See Gao v. Ontario (Workplace Safety and Insurance Board), 2014 ONSC 6497 at para. 8.

[82]  Myers J. went on to describe the characteristics typically seen with vexatious litigants.  They include:

(a)  The commencement of multiple proceedings in an effort to re-determine already determined issues;

(b)  Rolling forward grounds and issues from prior proceedings;

(c)  Persistent pursuit of unsuccessful appeals;

(d)  Failure to pay cost awards;

(e)  Bringing proceedings for a purpose other than the assertion of legitimate rights; and,

(f)  Bringing proceedings where no reasonable person would expect to obtain the relief sought.

See Gao, at paras. 14-15.

[83]  Gao has been cited with approval by the Court of Appeal on a number of occasions including, Scaduto v. The Law Society of Upper Canada, 2015 ONCA 733, 343 O.A.C. 87, at para. 9, leave to appeal refused, [2015] S.C.C.A. No. 488; Khan v. Krylov & Company LLP, 2017 ONCA 625, 138 O.R. (3d) 581, at para. 13; Rallis v. Myers, 2019 ONCA 437, at para. 5; and Lochner v. Ontario Civilian Police Commission, 2020 ONCA 720 at para. 20.
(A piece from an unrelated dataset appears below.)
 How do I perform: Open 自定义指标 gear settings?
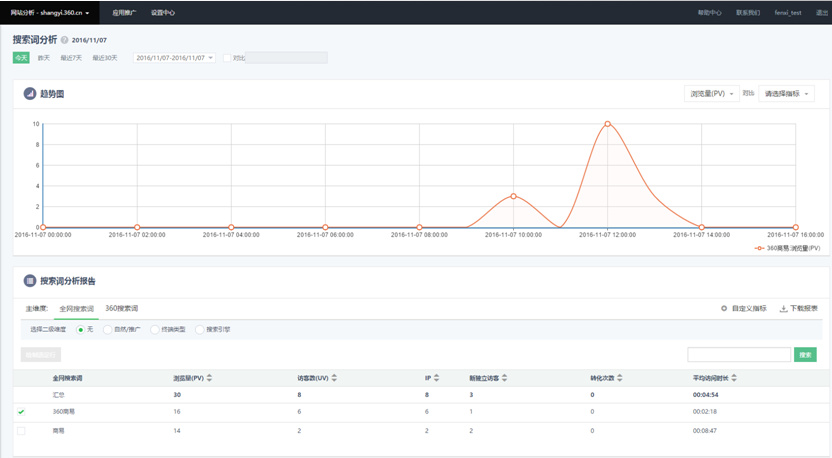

[84]  In Lochner, the Court of Appeal referenced an article written by Justice Yves-Marie Morisette of the Court of Appeal of Quebec entitled, "Querulous and Vexatious Litigants as a Disorder of a Modern Legal System", 24 Can. Crim. L. Rev. 265.  At pp. 275-275, Justice Morisette described a querulous litigant as one often exhibiting the following characteristics.  He or she:

(a)  Is self-represented;

(b)  Demonstrates a stubborn attitude;

(c)  Persistently reiterates and amplifies;

(d)  Makes arguments that are unintelligible or highly confusing;

(e)  Files written submissions that do not contain much that is legally relevant to the dispute and which are written in a distinctive style;

(f)  Markedly fails to conduct due diligence in the advancement of claims;

(g)  Exhausts all rights of appeal any time there is an adverse judgment;

(h)  Makes unsustainable allegations and gratuitous complaints against members of the legal profession; and,

(i)  Ceases proceedings only when unable to pay legal fees and costs.
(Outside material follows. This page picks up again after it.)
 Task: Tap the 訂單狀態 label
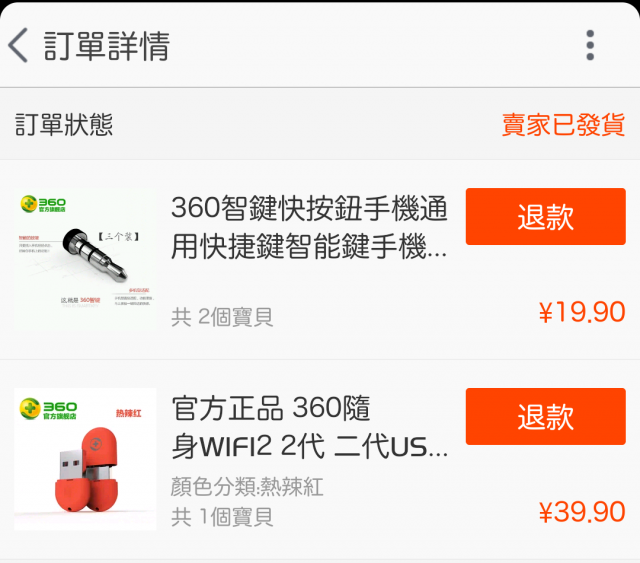pyautogui.click(x=64, y=125)
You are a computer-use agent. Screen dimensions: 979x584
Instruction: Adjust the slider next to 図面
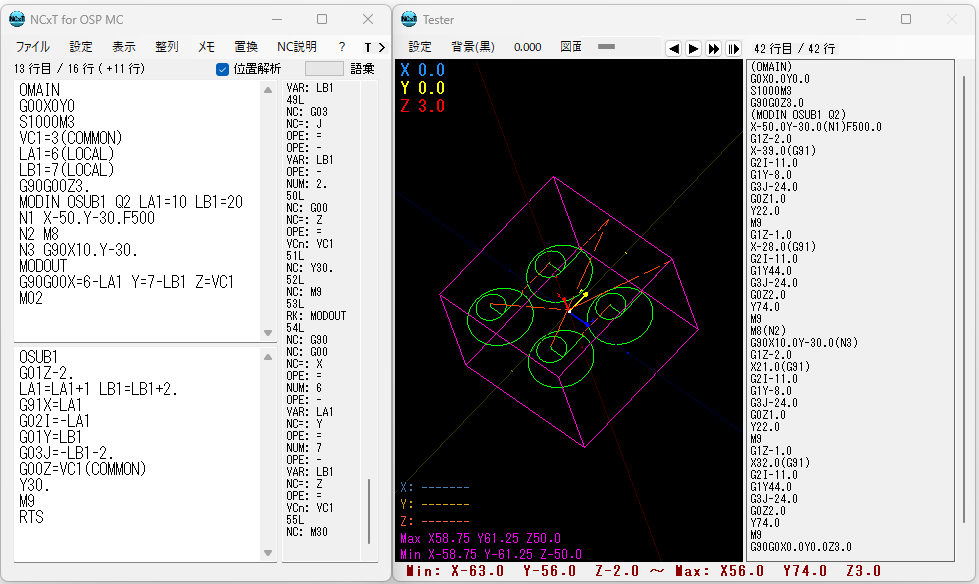coord(606,47)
[85]  The Court of Appeal cautioned, at para. 22 of Lochner, that of course not all self-represented litigants are vexatious and that even a vexatious litigant may raise a legitimate issue requiring consideration by a court.
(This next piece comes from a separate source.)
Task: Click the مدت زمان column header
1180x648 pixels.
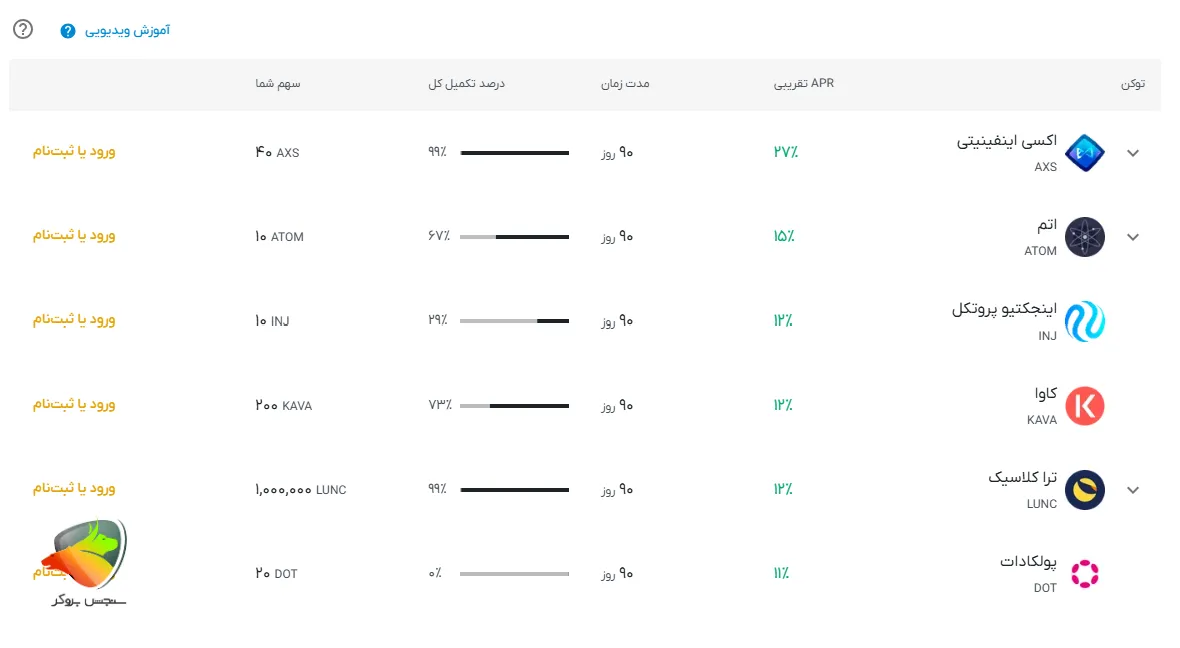Action: tap(624, 83)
Interestingly, per the Anthony case while citing Lochner v. Ontario Civilian Police Commission, 2020 ONCA 720 raises the key point that even a vexatious appearing litigant, or even a person previously declared a vexatious litigant, may be raising a legitimate legal issue; and accordingly, the courts should be careful to consider the issue raised prior to jumping to the conclusion that a matter is vexatious and merely an abuse of process.

Summary Comment

A vexatious litigant is a person that the courts identify as a person who misuses the court process as a tool to victimize another person.  In such a circumstance, the court may stay, meaning cease, a legal proceeding.  A court may also declare a person as a vexatious litigant and impose the condition that the person must obtain leave, meaning special permission, to commence further legal proceedings. Whereas declaring a person as a vexatious litigant is done only with great caution, the court will weigh many factors prior to doing so.